Another critical point was the procedure for sample preparation. We used a tape-assisted system developed by Kawamoto et al. (Kawamoto and Kawamoto 2021) to assist with the sample transfer. The tape and sample combination was transferred to the silicon nitride window with the tape positioned behind the sample. A second window was placed on top of the sample to secure the sample position. After that, the two windows were secured together. This arrangement ensured that the fluorescent photons had to pass only through a single window and did not have to pass through the tape before being detected. It was the first time the system was used for synchrotron-based elemental mapping, demonstrating the reliability of the system.
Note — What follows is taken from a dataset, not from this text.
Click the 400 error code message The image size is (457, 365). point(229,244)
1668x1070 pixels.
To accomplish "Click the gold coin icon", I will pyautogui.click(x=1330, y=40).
This paper has some limitations. Chemical fixation has been shown to alter the endogenous element distributions in soft tissue (Hackett et al. 2011), and while a similar study does not exist for calcified tissue, we still anticipate that there would be elemental alterations in line with soft tissue, especially in the cartilage. While we cannot quantify the benefit for calcified tissue at this stage, we believe that the possibility that resin embedding results in a change in the endogenous elemental distributions are not ignorable. Therefore, the current paper provides a method of investigating the osteochondral interface using fresh frozen osteochondral samples without any compromise to the sample preparation.

To summarize, we developed an elemental mapping protocol for fresh frozen tissue that preserves the natural characteristics and demonstrated suitability for subsequent identification and analysis using osteochondral tissue. This protocol is applicable to all calcified tissue in humans and rats, providing new insight into the etiology and mechanism of the disease.